───── DATASET EXCERPTS ─────

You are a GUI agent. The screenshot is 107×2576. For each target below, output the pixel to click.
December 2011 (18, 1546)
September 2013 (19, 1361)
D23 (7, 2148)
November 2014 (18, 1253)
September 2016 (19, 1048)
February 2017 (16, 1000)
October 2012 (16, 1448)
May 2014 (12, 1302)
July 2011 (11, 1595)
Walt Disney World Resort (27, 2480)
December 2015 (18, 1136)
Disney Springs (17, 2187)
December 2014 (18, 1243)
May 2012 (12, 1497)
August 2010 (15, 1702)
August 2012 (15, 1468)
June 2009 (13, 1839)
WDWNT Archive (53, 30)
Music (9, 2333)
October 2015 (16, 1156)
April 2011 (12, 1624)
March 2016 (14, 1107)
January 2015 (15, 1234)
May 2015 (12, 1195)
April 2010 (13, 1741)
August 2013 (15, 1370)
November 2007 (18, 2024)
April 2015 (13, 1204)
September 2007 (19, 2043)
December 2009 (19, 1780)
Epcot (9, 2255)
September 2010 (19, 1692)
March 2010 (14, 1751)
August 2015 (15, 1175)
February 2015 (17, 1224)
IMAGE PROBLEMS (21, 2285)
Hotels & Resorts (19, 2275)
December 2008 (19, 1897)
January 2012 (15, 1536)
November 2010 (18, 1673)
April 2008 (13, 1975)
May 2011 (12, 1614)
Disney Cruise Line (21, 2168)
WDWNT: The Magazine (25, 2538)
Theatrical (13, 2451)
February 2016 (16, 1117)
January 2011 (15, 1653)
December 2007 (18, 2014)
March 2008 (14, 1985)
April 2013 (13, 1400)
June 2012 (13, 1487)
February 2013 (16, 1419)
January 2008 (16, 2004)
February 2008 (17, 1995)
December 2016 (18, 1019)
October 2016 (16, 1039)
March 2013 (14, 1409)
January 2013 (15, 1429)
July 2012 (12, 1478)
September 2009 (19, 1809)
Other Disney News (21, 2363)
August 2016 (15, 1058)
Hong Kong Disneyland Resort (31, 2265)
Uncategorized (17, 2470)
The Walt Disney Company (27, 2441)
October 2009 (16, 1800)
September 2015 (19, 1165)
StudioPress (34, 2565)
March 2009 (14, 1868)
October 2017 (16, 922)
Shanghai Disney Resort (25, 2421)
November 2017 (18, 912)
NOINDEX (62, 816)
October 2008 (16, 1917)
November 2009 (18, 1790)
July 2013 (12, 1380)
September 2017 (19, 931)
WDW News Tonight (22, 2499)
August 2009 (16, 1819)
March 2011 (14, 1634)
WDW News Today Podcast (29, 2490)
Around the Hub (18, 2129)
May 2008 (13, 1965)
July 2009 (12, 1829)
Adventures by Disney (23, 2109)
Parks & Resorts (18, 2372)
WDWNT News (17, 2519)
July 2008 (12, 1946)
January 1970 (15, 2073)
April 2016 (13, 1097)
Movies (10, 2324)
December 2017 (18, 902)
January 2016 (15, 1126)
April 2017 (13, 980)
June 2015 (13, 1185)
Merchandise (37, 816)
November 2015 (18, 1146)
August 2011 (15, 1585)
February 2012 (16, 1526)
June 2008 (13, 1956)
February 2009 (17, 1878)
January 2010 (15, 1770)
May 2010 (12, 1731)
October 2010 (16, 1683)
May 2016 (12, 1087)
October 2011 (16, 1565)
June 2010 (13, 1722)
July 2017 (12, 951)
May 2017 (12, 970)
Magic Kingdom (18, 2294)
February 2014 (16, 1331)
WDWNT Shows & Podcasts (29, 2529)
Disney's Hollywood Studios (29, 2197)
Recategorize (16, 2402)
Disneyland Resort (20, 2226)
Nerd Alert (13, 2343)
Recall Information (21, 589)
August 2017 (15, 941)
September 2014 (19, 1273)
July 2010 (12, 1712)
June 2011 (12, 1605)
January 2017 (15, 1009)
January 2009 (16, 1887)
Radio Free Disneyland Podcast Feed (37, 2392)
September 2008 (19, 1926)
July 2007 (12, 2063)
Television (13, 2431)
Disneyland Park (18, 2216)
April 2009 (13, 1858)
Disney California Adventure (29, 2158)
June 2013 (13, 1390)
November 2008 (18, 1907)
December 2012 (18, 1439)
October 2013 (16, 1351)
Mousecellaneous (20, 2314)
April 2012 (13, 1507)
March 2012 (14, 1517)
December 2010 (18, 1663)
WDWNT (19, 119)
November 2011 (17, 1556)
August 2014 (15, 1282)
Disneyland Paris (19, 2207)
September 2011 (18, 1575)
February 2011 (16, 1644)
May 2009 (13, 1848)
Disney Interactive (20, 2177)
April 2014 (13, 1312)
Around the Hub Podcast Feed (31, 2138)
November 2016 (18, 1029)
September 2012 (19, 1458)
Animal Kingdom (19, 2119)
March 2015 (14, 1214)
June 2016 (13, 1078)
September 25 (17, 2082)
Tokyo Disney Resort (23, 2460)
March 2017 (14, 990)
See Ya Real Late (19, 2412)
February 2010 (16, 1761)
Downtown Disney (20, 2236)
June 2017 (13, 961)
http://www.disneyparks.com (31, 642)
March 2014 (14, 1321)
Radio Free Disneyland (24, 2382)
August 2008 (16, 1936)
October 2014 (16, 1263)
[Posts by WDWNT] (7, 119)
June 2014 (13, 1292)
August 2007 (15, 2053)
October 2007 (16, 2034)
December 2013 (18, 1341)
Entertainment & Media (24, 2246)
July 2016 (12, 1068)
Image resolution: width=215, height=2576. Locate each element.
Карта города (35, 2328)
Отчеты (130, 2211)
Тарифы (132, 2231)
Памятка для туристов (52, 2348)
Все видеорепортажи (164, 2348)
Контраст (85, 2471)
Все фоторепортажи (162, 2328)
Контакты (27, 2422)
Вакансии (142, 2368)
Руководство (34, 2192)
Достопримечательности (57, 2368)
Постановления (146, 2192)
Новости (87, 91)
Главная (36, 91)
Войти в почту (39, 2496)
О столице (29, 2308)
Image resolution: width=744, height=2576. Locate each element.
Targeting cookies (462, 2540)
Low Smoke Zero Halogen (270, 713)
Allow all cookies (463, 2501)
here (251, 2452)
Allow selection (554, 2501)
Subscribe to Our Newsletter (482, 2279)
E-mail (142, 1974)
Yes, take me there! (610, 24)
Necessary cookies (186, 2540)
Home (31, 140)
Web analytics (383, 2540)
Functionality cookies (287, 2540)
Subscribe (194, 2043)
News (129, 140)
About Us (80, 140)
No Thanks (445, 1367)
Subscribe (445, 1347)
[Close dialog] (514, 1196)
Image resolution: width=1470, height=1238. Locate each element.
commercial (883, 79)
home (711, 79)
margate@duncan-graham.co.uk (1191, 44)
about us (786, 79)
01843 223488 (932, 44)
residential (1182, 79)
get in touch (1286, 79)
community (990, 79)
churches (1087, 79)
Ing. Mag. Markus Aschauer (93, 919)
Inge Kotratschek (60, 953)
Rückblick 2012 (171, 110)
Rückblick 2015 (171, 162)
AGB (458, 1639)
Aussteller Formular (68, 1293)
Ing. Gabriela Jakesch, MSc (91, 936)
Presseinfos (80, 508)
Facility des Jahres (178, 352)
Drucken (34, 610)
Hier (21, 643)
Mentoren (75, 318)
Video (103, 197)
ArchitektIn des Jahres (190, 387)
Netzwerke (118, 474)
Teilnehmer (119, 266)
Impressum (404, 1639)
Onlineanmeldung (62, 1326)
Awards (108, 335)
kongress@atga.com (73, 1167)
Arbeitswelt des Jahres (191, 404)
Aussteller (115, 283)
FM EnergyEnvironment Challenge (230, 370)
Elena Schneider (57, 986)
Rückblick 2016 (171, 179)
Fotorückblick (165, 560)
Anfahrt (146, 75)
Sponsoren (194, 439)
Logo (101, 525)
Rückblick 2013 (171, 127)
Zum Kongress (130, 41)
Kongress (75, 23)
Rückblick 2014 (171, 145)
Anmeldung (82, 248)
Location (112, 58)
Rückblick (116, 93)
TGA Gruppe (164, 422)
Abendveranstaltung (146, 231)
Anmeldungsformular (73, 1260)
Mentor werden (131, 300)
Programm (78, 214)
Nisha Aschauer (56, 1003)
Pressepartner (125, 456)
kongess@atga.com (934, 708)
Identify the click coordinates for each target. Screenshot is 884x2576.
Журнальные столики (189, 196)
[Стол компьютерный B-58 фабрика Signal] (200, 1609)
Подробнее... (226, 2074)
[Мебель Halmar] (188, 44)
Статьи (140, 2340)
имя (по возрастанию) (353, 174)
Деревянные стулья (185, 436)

─────

- ASSIGNED TASK -
Output exactly the lines from the one containing "Hier (21, 643)" through the last line of the records, both included. Output nothing else.

- TASK SOLUTION -
Hier (21, 643)
Mentoren (75, 318)
Video (103, 197)
ArchitektIn des Jahres (190, 387)
Netzwerke (118, 474)
Teilnehmer (119, 266)
Impressum (404, 1639)
Onlineanmeldung (62, 1326)
Awards (108, 335)
kongress@atga.com (73, 1167)
Arbeitswelt des Jahres (191, 404)
Aussteller (115, 283)
FM EnergyEnvironment Challenge (230, 370)
Elena Schneider (57, 986)
Rückblick 2016 (171, 179)
Fotorückblick (165, 560)
Anfahrt (146, 75)
Sponsoren (194, 439)
Logo (101, 525)
Rückblick 2013 (171, 127)
Zum Kongress (130, 41)
Kongress (75, 23)
Rückblick 2014 (171, 145)
Anmeldung (82, 248)
Location (112, 58)
Rückblick (116, 93)
TGA Gruppe (164, 422)
Abendveranstaltung (146, 231)
Anmeldungsformular (73, 1260)
Mentor werden (131, 300)
Programm (78, 214)
Nisha Aschauer (56, 1003)
Pressepartner (125, 456)
kongess@atga.com (934, 708)
Identify the click coordinates for each target. Screenshot is 884x2576.
Журнальные столики (189, 196)
[Стол компьютерный B-58 фабрика Signal] (200, 1609)
Подробнее... (226, 2074)
[Мебель Halmar] (188, 44)
Статьи (140, 2340)
имя (по возрастанию) (353, 174)
Деревянные стулья (185, 436)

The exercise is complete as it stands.